**Brief**
Please repeat the lines below, exactly and only, from the one that holds "The image size is (423, 286)." through the one that holds "Task: Click sort".
::: The input :::
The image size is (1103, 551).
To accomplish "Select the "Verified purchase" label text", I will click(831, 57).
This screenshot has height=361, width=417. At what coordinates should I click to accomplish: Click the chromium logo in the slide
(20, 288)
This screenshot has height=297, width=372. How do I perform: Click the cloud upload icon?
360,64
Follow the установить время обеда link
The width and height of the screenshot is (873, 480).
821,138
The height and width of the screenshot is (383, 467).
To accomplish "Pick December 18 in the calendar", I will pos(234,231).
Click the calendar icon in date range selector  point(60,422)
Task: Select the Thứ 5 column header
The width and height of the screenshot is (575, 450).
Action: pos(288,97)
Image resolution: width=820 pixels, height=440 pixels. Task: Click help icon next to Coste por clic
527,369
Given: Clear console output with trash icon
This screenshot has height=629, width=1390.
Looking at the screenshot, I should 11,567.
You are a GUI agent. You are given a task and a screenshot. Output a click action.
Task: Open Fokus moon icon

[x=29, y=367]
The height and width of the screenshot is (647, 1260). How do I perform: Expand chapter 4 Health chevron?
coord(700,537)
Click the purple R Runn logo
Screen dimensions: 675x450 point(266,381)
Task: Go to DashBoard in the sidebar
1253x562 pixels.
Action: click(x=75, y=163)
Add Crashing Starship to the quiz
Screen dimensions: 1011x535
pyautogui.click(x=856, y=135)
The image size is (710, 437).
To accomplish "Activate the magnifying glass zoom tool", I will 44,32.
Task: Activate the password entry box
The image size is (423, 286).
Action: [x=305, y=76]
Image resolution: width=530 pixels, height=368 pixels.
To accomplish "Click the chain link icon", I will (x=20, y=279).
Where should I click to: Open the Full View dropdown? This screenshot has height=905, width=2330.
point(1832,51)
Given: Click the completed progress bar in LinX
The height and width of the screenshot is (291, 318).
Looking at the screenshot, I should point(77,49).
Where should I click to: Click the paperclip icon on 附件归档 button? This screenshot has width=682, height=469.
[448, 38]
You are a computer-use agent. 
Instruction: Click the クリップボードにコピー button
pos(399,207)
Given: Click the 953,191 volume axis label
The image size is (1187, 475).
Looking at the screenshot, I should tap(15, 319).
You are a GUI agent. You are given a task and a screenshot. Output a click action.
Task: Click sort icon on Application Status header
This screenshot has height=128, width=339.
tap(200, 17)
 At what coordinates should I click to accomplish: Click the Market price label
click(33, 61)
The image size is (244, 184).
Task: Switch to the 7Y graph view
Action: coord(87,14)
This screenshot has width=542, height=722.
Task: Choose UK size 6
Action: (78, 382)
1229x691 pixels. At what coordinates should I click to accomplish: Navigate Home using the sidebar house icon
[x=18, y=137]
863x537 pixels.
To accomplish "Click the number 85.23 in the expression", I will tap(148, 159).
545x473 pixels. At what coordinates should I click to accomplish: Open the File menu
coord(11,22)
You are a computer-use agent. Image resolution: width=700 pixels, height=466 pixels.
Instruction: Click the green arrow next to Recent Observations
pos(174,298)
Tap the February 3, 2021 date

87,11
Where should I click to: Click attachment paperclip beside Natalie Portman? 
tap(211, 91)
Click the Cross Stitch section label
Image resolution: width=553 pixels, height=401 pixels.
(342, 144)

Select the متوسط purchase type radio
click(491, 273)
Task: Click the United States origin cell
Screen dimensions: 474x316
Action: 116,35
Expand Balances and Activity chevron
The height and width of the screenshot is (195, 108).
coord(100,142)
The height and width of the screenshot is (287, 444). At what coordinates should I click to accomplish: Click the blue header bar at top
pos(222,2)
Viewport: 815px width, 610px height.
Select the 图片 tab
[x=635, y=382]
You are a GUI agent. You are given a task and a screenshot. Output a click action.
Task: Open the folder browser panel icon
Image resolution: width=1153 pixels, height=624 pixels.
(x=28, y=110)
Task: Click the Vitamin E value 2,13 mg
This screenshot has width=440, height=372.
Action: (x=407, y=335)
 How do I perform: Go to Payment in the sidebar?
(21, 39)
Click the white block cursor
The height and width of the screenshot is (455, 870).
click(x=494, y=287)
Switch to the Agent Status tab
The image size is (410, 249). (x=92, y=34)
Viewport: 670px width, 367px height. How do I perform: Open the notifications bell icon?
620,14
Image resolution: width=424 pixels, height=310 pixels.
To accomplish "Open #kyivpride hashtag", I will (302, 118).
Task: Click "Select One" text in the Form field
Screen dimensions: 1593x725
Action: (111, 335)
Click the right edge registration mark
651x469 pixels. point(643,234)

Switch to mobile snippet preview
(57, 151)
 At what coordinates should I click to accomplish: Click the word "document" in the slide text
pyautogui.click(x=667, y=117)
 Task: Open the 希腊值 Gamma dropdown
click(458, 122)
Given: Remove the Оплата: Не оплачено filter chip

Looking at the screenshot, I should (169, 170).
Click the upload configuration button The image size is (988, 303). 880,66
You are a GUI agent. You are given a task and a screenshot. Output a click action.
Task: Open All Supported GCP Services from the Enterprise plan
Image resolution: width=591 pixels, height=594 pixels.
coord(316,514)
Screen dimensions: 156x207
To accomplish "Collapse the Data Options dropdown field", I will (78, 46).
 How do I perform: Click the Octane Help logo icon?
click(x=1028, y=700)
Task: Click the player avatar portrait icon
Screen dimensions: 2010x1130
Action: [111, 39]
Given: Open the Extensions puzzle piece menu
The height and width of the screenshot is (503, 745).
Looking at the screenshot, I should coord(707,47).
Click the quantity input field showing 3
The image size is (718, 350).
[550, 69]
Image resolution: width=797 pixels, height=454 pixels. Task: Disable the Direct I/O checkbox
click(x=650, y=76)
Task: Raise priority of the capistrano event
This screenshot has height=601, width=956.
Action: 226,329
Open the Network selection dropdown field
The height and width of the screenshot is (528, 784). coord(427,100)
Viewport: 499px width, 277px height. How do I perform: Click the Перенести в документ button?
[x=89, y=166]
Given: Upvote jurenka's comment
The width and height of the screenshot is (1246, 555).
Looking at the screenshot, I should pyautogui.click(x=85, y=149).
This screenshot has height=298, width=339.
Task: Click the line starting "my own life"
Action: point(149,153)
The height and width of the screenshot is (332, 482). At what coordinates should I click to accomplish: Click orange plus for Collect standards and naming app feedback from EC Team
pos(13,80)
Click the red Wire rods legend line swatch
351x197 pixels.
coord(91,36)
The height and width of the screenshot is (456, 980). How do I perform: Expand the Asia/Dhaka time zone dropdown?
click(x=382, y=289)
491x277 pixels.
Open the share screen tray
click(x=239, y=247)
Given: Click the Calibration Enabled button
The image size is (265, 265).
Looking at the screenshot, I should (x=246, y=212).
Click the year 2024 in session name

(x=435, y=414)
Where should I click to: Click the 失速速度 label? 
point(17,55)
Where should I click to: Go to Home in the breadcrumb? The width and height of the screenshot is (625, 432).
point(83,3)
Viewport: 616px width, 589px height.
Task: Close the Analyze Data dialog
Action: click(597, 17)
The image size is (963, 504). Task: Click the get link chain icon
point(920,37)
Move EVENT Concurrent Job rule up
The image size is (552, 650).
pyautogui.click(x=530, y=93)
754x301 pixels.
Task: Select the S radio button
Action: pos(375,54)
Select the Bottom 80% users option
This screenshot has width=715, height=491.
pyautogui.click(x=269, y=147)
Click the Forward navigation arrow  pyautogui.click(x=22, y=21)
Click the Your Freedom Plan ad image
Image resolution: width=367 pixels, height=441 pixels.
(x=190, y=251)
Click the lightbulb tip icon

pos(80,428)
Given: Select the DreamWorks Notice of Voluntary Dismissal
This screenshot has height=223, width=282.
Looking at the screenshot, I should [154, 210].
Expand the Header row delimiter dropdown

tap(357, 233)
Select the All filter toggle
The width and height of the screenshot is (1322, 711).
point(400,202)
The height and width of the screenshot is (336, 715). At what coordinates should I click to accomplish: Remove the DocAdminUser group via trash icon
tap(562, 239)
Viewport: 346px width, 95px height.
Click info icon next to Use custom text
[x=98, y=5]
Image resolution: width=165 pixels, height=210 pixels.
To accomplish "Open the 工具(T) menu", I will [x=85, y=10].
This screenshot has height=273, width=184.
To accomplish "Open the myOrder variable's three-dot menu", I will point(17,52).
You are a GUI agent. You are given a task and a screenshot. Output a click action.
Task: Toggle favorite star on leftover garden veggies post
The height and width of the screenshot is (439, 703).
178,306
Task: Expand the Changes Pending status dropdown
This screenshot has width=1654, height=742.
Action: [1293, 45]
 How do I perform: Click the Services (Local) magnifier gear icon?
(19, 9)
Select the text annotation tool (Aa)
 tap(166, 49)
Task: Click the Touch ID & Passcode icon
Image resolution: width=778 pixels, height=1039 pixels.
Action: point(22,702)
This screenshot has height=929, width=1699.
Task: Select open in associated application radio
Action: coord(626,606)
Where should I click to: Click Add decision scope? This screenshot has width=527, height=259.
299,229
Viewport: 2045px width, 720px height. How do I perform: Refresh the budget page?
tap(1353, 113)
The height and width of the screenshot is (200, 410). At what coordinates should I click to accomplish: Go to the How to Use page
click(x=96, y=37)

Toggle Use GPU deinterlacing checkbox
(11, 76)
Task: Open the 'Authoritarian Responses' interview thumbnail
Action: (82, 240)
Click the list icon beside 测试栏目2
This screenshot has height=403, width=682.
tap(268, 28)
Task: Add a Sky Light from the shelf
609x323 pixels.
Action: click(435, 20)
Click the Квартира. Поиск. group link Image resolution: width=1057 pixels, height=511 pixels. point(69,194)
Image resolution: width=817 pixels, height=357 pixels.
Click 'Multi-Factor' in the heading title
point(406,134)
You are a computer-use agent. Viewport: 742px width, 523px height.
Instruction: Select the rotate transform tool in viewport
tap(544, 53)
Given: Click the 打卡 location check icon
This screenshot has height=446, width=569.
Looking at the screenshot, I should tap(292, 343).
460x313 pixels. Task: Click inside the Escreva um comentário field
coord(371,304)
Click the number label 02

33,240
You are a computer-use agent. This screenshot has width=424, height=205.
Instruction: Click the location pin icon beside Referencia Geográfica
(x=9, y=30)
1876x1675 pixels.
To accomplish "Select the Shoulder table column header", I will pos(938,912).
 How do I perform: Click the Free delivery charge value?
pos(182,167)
:::
**Written answer**
The image size is (423, 286).
Action: [x=305, y=76]
Image resolution: width=530 pixels, height=368 pixels.
To accomplish "Click the chain link icon", I will (x=20, y=279).
Where should I click to: Open the Full View dropdown? This screenshot has height=905, width=2330.
point(1832,51)
Given: Click the completed progress bar in LinX
The height and width of the screenshot is (291, 318).
Looking at the screenshot, I should point(77,49).
Where should I click to: Click the paperclip icon on 附件归档 button? This screenshot has width=682, height=469.
[448, 38]
You are a computer-use agent. 
Instruction: Click the クリップボードにコピー button
pos(399,207)
Given: Click the 953,191 volume axis label
The image size is (1187, 475).
Looking at the screenshot, I should tap(15, 319).
You are a GUI agent. You are given a task and a screenshot. Output a click action.
Task: Click sort icon on Application Status header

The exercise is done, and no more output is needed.